Creating a mutable iterator (good practices)

Hi everyone, I'm trying to do a somewhat complex data structure (a node tree) and I'm facing some problems. Italic parts are parts useful for context but nod mandatory for the final question

On my first attempt, each node had a mutable reference on the other nodes connected to its inputs and outputs (while all the nodes were in a vector created in main)
But I discovered that we can't have multiple mutable references to one object, so this attempt is a fail.

On my second attempt, I'm trying to make a structure based on indexes. Each node is still in a vector and each node refers to others via their index in this vector. I didn't find a better solution but I would like to hear some feedback about this.

And here is my problem. I was trying to make a custom iterator on my node data to only list nodes that match a condition (the condition being "is not deleted" because I'm not removing a deleted node from the vector each time as it forces me to change all the indexes referred by some nodes)
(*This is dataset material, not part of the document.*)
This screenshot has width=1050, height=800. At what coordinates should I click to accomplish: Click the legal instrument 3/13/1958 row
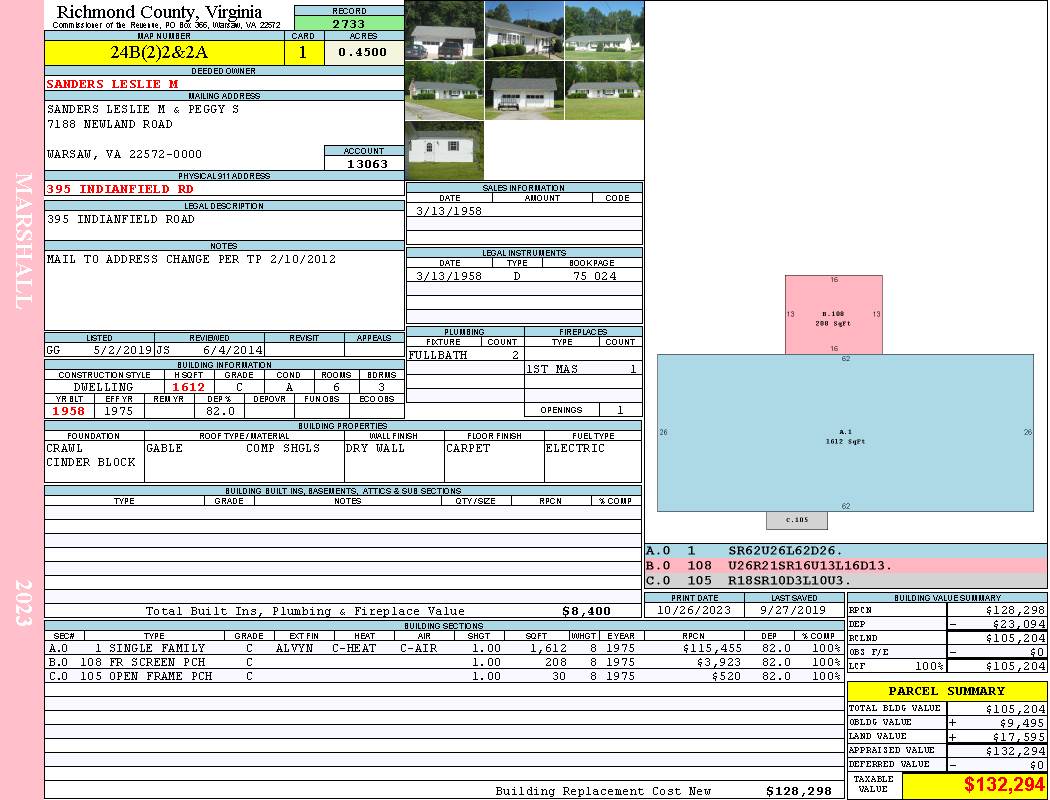524,275
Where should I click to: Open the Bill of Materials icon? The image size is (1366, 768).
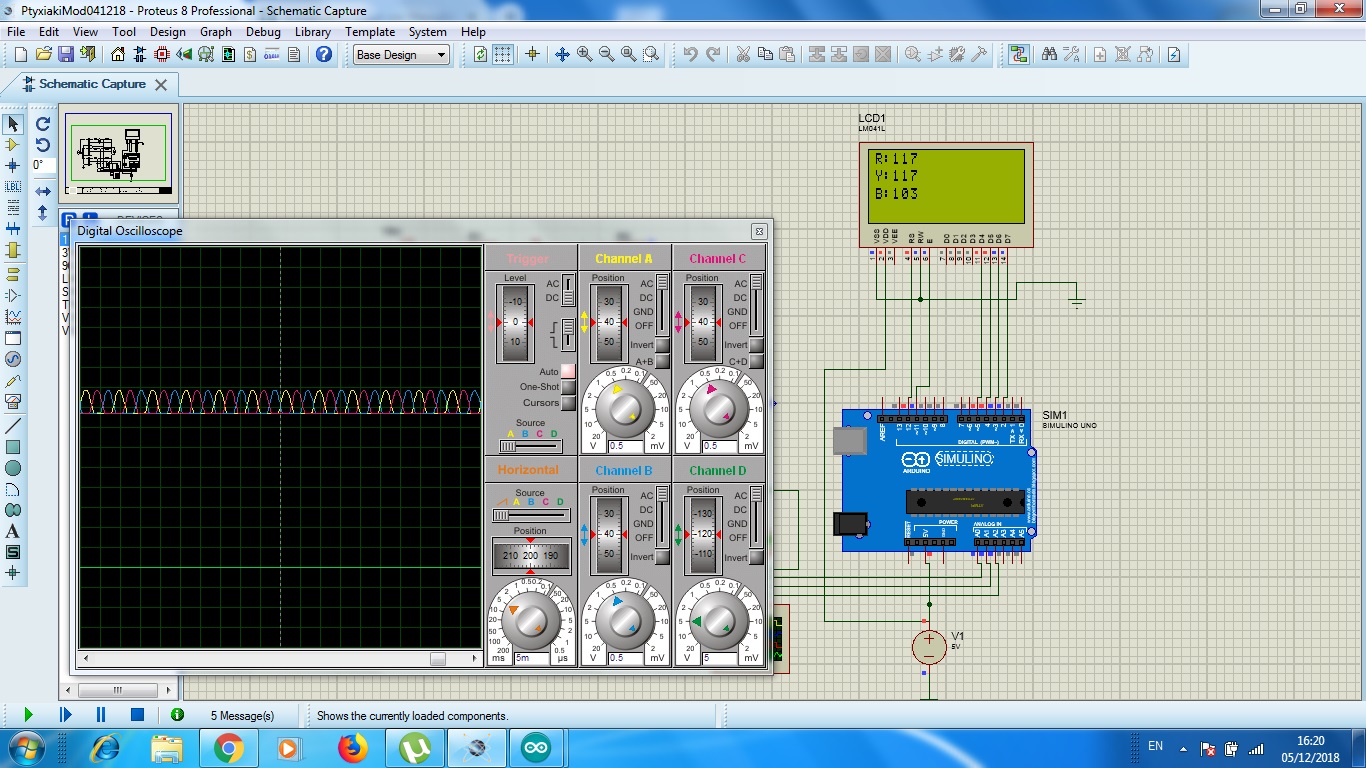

This iterator would allow the user to make all sorts of operations on the nodes, and thus be a mutable reference iterator that allows modification of the value in the vector

This is a small reproduction of the faced problem :

struct MyStruct {
    data: Vec<i32>,
    curr: usize,
}

// Iterator of all pair numbers
impl Iterator for MyStruct {
    type Item = i32;
    fn next(&mut self) -> Option<Self::Item> {
        if self.curr >= self.data.len() {
            None
        } else if self.data[self.curr] % 2 == 0 {
            self.curr += 1;
            Some(self.data[self.curr - 1])
        } else {
            self.curr += 1;
            self.next()
        }
    }
}

fn main() {
    let mut my_struct = MyStruct{data: (0..10).collect(), curr: 0};

    for i in &mut my_struct.data {
        *i = 0; // Works
    }
    for i in &mut my_struct {
        *i = 0; // Do not compile
    }
}

I saw and understand the problem here
Then what would be the cleanest approach ?
Creating an unsafe block because I know the operation is valid and do not present any overlap, thus creating something close to the real vector iterator
Or return a vector of valid indexes, which is less user friendly but does not require unsafe blocks

Thanks !

Also I'm new to this forum, if something is not right let me know :smile:

A more general principle: don't build your application data structures out of references, mutable or not. As a beginner, you should think of references as being primarily for the purposes of passing values to and from functions, not for building data structures. When you are starting out, any time you find yourself writing struct MyStruct<'a>, you should conclude that you are making a mistake. There are exceptions, but this should be considered an advanced topic until you are more comfortable with the typical ways to use references.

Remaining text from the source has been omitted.